A idéia de Jesus morrendo na cruz é fundamental à crença cristã. Representa a convicção de que Jesus morreu pelos pecados da humanidade. A crucificação de Jesus é uma doutrina vital no Cristianismo; entretanto, os muçulmanos a rejeitam completamente. Antes de descrever o que os muçulmanos acreditam sobre a crucificação de Jesus, pode ser útil entender a reação islâmica à noção de pecado original.
Quando Adão e Eva comeram da árvore proibida no paraíso, não foram tentados por uma serpente. Foi Satanás quem os enganou e persuadiu e, sendo assim, eles exerceram seu livre arbítrio e cometeram um erro de julgamento. Eva não carrega sozinha o fardo do erro. Juntos, Adão e Eva perceberam sua desobediência, sentiram remorso e imploraram pelo perdão de Deus. Deus, em Sua infinita misericórdia e sabedoria, os perdoou. O Islã não tem o conceito de pecado original; cada pessoa é responsável por suas próprias ações.
“E nenhum pecador arcará com culpa alheia;” (Alcorão 35:18)
Não é necessário Deus, um filho de Deus, ou até mesmo um Profeta de Deus se sacrificar pelos pecados da humanidade para comprar o perdão. O Islã recusa totalmente essa opinião. A fundação do Islã reside em saber com certeza que não devemos adorar nada, exceto Deus. O perdão emana do Verdadeiro Deus Único; então, quando uma pessoa busca perdão, deve se voltar para Deus de forma submissa, com remorso verdadeiro, e implorar perdão, prometendo não repetir o pecado. Então, e somente então, os pecados serão perdoados.

[TAREFAS DO EXERCÍCIO]:
- a) No texto sobre a crucificação de Jesus, quem enganou Adão e Eva?
- b) Reproduza o trecho do texto sobre a crucificação de Jesus entre "Não é necessário" e "pecados serão perdoados.", inclusive.
- c) Retome o texto sobre a crucificação de Jesus a partir do ponto em que ele termina.
Os dados não têm nenhum papel aqui.

[DADOS REGISTRADOS]:
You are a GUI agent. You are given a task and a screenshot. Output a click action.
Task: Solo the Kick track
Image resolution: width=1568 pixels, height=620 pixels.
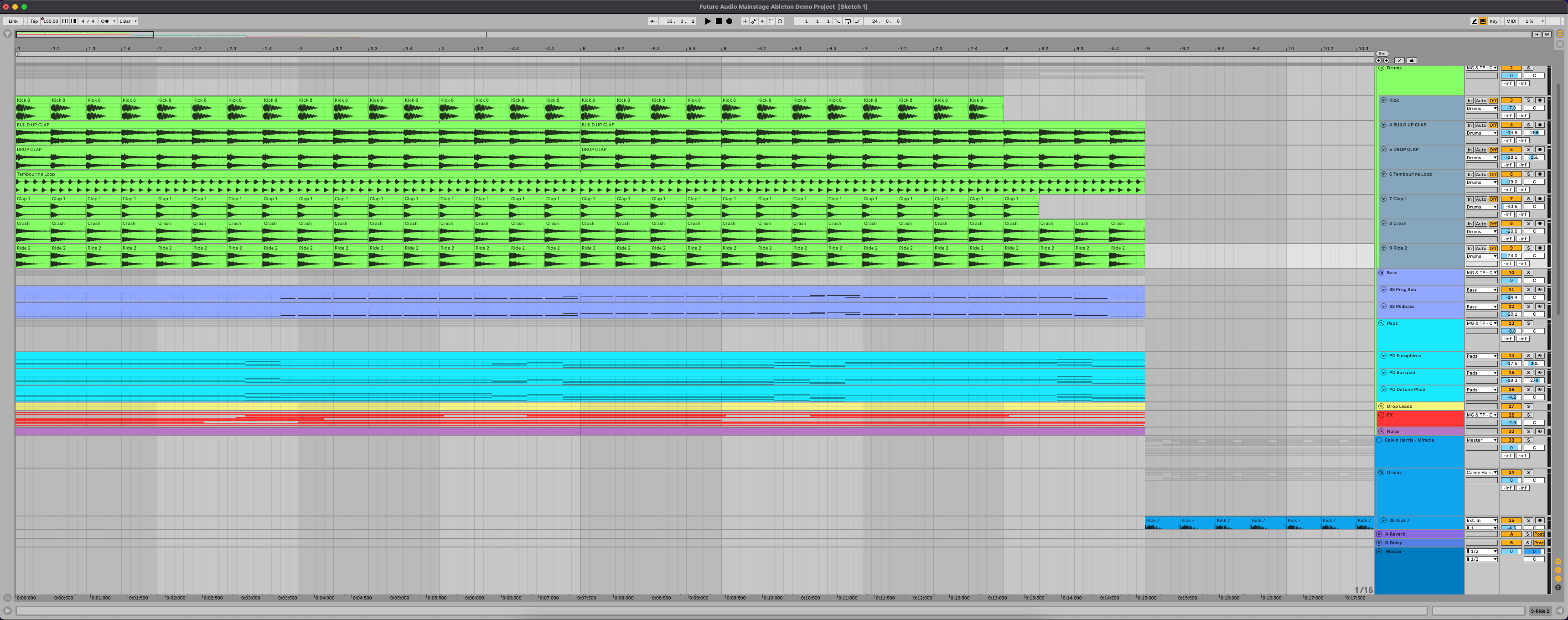[x=1528, y=100]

[RESPOSTAS POR TAREFA]:
- a) Satanás.

- b)
Não é necessário Deus, um filho de Deus, ou até mesmo um Profeta de Deus se sacrificar pelos pecados da humanidade para comprar o perdão. O Islã recusa totalmente essa opinião. A fundação do Islã reside em saber com certeza que não devemos adorar nada, exceto Deus. O perdão emana do Verdadeiro Deus Único; então, quando uma pessoa busca perdão, deve se voltar para Deus de forma submissa, com remorso verdadeiro, e implorar perdão, prometendo não repetir o pecado. Então, e somente então, os pecados serão perdoados.

- c)
À luz do entendimento islâmico do pecado original e perdão, podemos ver que o Islã ensina que Jesus não veio para expiar os pecados da humanidade; ao contrário, seu propósito era reafirmar a mensagem dos Profetas antes dele.
“.. Ninguém tem o direito de ser adorado exceto Deus, o Único e Verdadeiro Deus...” (Alcorão 3: 62)
Os muçulmanos não acreditam na crucificação de Jesus, nem acreditam que ele morreu.
A Crucificação
A mensagem de Jesus foi rejeitada pela maioria dos israelitas e também pelas autoridades romanas. Aqueles que acreditaram formaram um pequeno grupo de seguidores ao seu redor, conhecidos como os discípulos. Os israelitas tramaram e conspiraram contra Jesus e formularam um plano para que fosse assassinado. Era para ser executado em público, de uma forma particularmente horrível, conhecida no Império Romano: crucificação.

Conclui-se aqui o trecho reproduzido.